What you have to do >> Retype exactly the lines that run from the start of the data to the line holding "Toggle the EMG1", including both, and only those.
[Data extracts Boundary: Start]
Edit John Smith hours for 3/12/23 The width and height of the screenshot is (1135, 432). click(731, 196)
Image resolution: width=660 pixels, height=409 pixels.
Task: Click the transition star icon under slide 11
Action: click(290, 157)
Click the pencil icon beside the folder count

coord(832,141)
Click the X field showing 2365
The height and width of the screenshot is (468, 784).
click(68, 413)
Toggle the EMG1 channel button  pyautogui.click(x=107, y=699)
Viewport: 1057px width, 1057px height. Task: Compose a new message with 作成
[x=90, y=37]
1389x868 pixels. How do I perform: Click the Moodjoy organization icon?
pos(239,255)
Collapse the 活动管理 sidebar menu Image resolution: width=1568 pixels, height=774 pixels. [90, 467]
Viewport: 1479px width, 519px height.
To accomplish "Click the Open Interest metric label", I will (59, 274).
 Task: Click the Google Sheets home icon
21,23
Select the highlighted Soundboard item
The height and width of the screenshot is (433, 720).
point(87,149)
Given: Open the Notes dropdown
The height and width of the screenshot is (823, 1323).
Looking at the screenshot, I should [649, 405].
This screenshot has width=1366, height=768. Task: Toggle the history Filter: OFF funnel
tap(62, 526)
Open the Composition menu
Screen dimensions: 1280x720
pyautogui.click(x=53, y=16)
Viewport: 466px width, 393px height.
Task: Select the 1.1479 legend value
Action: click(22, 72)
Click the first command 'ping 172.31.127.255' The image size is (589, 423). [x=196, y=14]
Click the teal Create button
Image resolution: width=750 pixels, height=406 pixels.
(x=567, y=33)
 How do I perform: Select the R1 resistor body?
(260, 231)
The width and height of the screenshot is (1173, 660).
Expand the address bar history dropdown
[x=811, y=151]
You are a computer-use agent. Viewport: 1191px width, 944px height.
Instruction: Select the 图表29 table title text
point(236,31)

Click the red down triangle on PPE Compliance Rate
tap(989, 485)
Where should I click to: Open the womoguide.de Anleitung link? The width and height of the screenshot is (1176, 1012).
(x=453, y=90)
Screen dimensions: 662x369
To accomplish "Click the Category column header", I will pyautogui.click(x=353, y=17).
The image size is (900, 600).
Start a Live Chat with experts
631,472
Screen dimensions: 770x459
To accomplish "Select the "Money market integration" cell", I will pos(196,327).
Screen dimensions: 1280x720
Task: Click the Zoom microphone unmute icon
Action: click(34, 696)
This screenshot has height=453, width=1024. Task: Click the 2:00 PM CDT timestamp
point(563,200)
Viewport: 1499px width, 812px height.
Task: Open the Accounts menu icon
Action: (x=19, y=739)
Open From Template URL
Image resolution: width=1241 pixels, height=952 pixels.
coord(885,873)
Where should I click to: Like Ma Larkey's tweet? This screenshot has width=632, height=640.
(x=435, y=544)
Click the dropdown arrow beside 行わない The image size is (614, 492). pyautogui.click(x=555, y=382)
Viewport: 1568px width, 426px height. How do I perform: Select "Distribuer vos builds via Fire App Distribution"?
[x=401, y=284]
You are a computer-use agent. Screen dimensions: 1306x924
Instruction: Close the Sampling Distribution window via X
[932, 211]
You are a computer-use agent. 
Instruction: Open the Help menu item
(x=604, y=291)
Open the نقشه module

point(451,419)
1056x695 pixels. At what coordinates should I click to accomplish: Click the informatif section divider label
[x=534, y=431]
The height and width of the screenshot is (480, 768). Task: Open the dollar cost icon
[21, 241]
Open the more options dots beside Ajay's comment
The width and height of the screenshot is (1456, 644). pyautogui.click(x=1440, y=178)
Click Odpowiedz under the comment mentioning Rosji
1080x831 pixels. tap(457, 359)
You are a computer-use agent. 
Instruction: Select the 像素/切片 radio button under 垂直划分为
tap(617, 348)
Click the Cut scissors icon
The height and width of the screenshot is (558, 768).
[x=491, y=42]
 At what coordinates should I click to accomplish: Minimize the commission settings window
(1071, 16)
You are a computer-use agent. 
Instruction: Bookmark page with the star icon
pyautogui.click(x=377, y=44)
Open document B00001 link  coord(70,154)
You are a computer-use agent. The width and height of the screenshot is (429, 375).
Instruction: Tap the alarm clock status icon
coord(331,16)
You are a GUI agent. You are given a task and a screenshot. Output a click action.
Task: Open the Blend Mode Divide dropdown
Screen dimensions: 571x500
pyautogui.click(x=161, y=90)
[Data extracts Boundary: End]
Response to the task >>
Edit John Smith hours for 3/12/23 The width and height of the screenshot is (1135, 432). click(731, 196)
Image resolution: width=660 pixels, height=409 pixels.
Task: Click the transition star icon under slide 11
Action: click(290, 157)
Click the pencil icon beside the folder count

coord(832,141)
Click the X field showing 2365
The height and width of the screenshot is (468, 784).
click(68, 413)
Toggle the EMG1 channel button  pyautogui.click(x=107, y=699)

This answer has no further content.